What the task requires>
Print the entries below again exactly as they stand, but skip any picture.

Source data>

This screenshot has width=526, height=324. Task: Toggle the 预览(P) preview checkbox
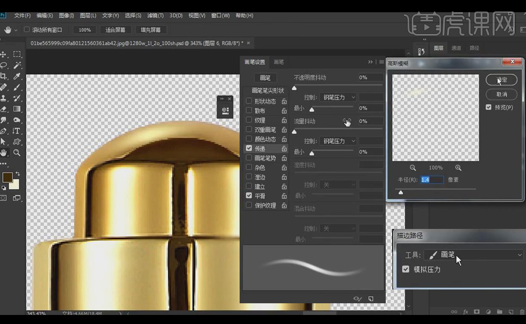click(x=489, y=107)
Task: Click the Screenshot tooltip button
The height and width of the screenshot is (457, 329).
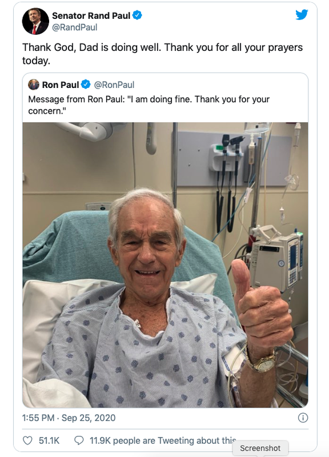Action: 260,448
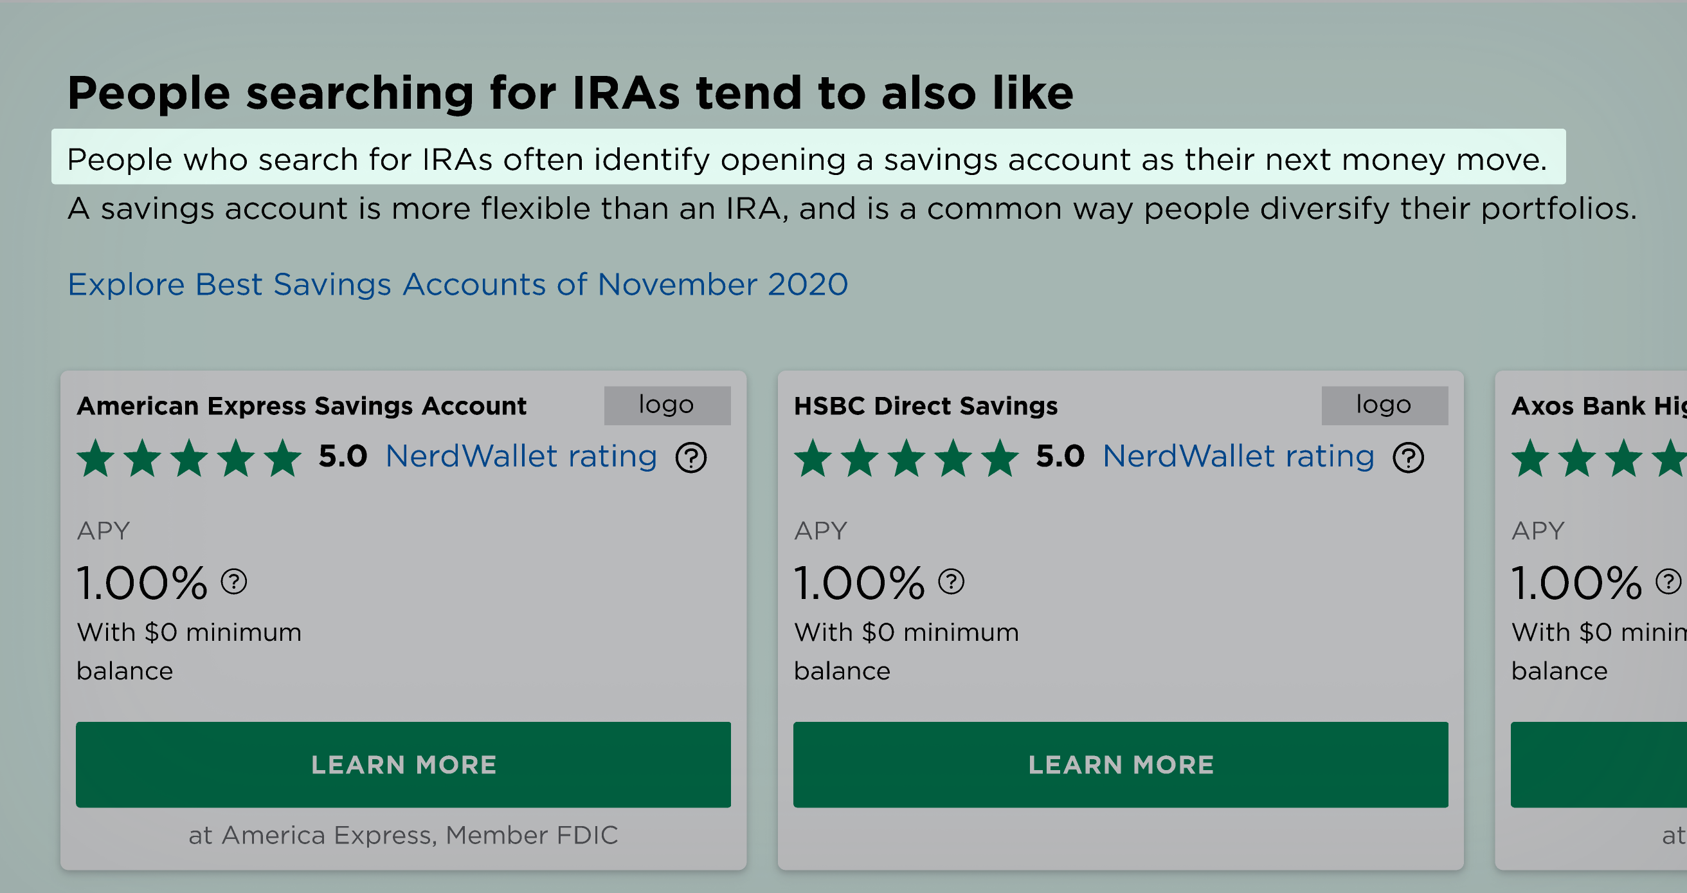Click the American Express Savings Account title
The width and height of the screenshot is (1687, 893).
pos(301,406)
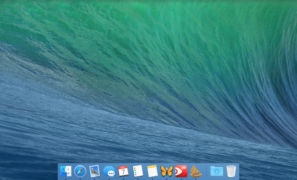Click the running indicator dot under Safari
The height and width of the screenshot is (180, 297).
pos(80,179)
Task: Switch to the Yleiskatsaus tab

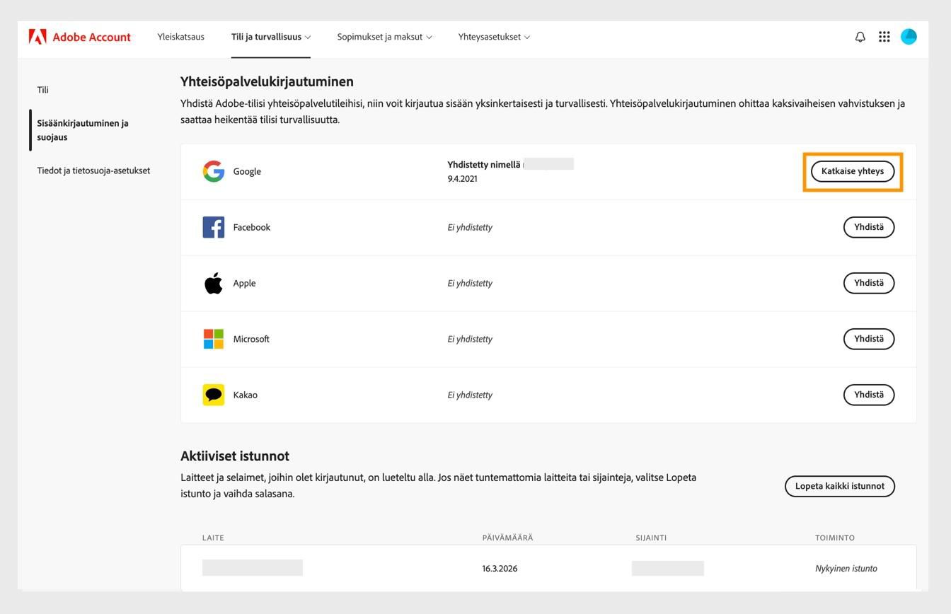Action: pyautogui.click(x=180, y=36)
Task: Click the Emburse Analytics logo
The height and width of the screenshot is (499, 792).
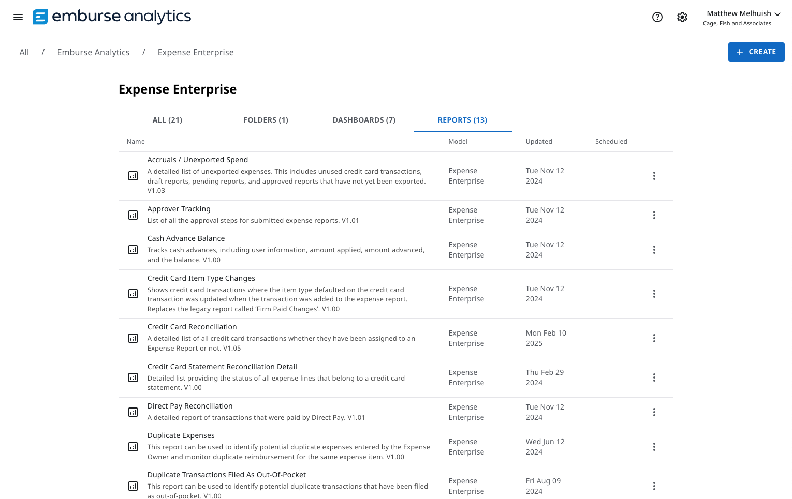Action: point(111,17)
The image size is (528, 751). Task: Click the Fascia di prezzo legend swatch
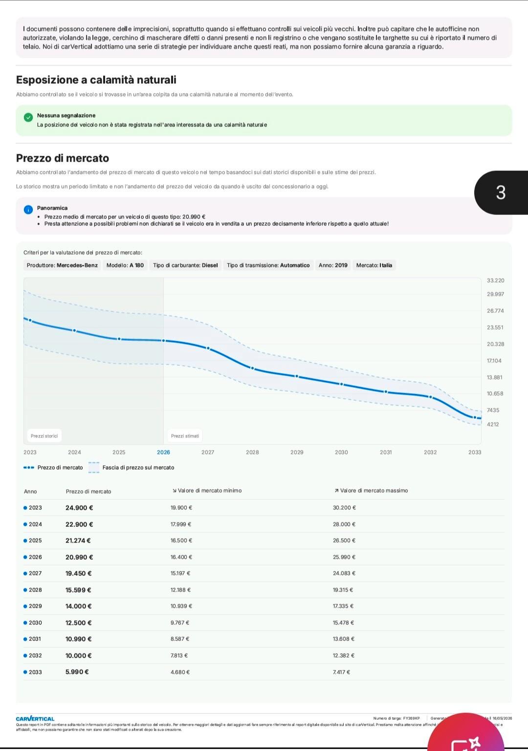coord(94,468)
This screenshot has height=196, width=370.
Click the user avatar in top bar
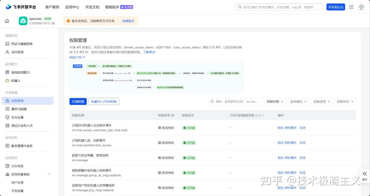(x=361, y=7)
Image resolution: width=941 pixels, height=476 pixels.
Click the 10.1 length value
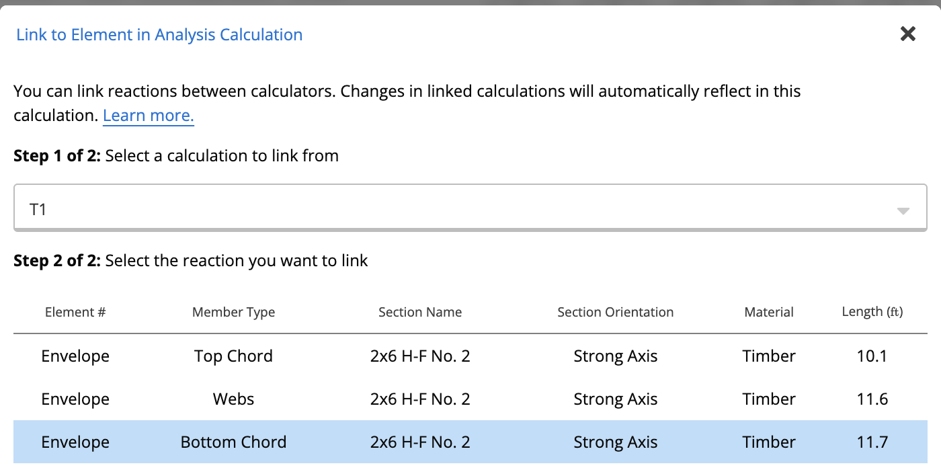872,356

Answer to this exercise>
This screenshot has width=526, height=324. Task: Toggle the 预览(P) preview checkbox
click(x=489, y=107)
Task: Click the Screenshot tooltip button
The height and width of the screenshot is (457, 329).
Action: 260,448
Click the American Express Savings Account title
The width and height of the screenshot is (1687, 893).
pos(301,406)
Click the running indicator dot under Safari
The height and width of the screenshot is (180, 297).
pos(80,179)
Task: Switch to the Yleiskatsaus tab

Action: pyautogui.click(x=180, y=36)
Task: Click the Emburse Analytics logo
The height and width of the screenshot is (499, 792).
Action: point(111,17)
The image size is (528, 751). Task: Click the Fascia di prezzo legend swatch
coord(94,468)
This screenshot has height=196, width=370.
Click the user avatar in top bar
(x=361, y=7)
Image resolution: width=941 pixels, height=476 pixels.
Click the 10.1 length value
872,356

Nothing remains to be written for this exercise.